NegBinomial {stats}R Documentation

The Negative Binomial Distribution

Description

Density, distribution function, quantile function and random generation for the negative binomial distribution with parameters size and prob.

Usage

dnbinom(x, size, prob, mu, log = FALSE)
pnbinom(q, size, prob, mu, lower.tail = TRUE, log.p = FALSE)
qnbinom(p, size, prob, mu, lower.tail = TRUE, log.p = FALSE)
rnbinom(n, size, prob, mu)

Arguments

x vector of (non-negative integer) quantiles.
q vector of quantiles.
p vector of probabilities.
n number of observations. If length(n) > 1, the length is taken to be the number required.
size target for number of successful trials, or dispersion parameter (the shape parameter of the gamma mixing distribution).
prob probability of success in each trial.
mu alternative parametrization via mean: see Details
log, log.p logical; if TRUE, probabilities p are given as log(p).
lower.tail logical; if TRUE (default), probabilities are P[X <= x], otherwise, P[X > x].

Details

The negative binomial distribution with size = n and prob = p has density

p(x) = Gamma(x+n)/(Gamma(n) x!) p^n (1-p)^x

for x = 0, 1, 2, ...

This represents the number of failures which occur in a sequence of Bernoulli trials before a target number of successes is reached.

_Extracted material_

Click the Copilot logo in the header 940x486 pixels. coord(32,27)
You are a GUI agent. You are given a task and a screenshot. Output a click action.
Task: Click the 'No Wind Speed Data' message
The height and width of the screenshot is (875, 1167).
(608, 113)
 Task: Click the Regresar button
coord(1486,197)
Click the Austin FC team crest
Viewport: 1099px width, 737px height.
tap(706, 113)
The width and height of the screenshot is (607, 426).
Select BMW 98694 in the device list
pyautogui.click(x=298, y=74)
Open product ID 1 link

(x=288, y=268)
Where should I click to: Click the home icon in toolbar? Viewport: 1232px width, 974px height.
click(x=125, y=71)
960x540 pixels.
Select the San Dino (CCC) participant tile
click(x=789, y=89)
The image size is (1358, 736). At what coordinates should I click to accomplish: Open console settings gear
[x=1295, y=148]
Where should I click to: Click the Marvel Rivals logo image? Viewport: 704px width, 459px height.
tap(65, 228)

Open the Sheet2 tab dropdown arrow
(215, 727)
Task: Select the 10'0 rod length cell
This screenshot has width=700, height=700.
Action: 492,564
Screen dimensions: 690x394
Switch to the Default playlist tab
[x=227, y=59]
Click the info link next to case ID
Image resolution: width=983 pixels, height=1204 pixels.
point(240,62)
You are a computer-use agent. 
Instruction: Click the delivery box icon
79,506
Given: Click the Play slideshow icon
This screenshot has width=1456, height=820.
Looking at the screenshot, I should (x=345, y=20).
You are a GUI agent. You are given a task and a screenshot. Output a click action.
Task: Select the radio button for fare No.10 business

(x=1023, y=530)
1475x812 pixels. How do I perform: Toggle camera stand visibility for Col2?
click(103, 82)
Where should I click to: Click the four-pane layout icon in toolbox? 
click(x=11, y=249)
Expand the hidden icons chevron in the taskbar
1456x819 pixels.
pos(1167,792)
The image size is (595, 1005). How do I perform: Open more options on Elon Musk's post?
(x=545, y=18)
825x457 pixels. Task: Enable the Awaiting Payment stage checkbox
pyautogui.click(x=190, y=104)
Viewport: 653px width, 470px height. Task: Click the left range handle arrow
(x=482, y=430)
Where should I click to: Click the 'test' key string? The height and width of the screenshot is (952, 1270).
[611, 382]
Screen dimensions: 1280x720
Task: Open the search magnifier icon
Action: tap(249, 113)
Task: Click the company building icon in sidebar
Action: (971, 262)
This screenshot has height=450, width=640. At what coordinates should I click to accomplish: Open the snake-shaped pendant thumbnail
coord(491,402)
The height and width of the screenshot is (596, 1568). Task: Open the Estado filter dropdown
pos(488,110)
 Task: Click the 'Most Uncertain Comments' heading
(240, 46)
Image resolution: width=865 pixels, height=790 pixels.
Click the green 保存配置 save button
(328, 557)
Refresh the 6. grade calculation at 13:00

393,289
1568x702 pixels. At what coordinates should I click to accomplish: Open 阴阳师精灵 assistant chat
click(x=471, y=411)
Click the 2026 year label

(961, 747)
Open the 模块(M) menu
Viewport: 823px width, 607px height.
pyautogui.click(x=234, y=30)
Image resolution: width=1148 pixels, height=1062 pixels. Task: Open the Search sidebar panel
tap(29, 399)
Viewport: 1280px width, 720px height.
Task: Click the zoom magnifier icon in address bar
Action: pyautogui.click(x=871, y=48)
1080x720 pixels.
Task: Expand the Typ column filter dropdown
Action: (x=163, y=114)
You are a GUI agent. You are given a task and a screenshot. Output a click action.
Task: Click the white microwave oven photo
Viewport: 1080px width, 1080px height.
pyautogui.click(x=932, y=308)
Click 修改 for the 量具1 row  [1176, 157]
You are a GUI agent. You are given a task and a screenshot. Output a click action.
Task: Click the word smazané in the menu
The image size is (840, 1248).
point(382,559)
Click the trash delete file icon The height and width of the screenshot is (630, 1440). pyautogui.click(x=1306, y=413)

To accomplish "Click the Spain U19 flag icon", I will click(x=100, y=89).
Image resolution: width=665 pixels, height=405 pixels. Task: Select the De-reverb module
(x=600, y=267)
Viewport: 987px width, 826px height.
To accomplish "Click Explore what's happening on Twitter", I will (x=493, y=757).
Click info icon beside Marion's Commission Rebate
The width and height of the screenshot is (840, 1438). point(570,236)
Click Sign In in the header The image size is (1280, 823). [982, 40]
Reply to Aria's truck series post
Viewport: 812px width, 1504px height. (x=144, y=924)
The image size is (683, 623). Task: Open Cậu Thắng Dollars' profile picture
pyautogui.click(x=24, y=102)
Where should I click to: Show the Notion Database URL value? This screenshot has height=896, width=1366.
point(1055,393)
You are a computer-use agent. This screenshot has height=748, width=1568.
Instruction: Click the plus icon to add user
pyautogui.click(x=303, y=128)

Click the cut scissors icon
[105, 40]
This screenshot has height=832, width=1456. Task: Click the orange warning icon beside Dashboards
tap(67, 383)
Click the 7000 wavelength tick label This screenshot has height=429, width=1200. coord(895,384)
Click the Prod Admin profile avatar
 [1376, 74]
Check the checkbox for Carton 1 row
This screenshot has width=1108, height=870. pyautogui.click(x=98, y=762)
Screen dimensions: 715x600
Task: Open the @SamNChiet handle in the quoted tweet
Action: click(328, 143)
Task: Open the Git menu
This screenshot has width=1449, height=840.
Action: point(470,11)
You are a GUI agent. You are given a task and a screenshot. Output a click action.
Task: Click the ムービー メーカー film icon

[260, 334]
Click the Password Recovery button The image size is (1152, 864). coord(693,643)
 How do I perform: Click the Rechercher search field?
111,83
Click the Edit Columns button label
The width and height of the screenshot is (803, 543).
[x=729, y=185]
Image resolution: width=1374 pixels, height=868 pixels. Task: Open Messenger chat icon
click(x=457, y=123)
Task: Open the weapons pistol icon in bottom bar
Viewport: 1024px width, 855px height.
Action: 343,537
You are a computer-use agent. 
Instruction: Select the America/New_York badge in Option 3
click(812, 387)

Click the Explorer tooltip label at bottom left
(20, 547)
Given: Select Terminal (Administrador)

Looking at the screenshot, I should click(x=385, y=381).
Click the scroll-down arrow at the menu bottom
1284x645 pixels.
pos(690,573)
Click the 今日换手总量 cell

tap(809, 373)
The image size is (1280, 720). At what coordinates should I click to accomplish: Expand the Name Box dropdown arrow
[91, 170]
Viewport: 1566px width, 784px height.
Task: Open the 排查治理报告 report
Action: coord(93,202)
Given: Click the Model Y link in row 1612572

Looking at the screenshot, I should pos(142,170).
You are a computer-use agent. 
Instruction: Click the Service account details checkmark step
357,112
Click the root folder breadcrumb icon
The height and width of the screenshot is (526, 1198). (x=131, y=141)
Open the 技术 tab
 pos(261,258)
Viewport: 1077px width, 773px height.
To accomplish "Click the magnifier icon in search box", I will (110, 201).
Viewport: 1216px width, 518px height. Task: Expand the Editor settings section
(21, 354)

_Stated goal 1_
In the negative binomial documentation, rewrite the paragraph beginning "Density, distribution function" as a short list that keeps its main facts.
_Stated goal 2_
Write the next part of the negative binomial documentation, picking up after its final sentence.

_Exercise answer 1_
- Subject: the negative binomial distribution
- Parameters: size and prob
- Provides:
  - density
  - distribution function
  - quantile function
  - random generation

_Exercise answer 2_
A negative binomial distribution can arise as a mixture of Poisson distributions with mean distributed as a gamma (pgamma) distribution with scale parameter (1 - prob)/prob and shape parameter size. (This definition allows non-integer values of size.) In this model prob = scale/(1+scale), and the mean is size * (1 - prob)/prob)

The alternative parametrization (often used in ecology) is by the mean mu, and size, the dispersion parameter, where prob = size/(size+mu). In this parametrization the variance is mu + mu^2/size.

If an element of x is not integer, the result of dnbinom is zero, with a warning.

The quantile is defined as the smallest value x such that F(x) >= p, where F is the distribution function.

Value

dnbinom gives the density, pnbinom gives the distribution function, qnbinom gives the quantile function, and rnbinom generates random deviates.

See Also

dbinom for the binomial, dpois for the Poisson and dgeom for the geometric distribution, which is a special case of the negative binomial.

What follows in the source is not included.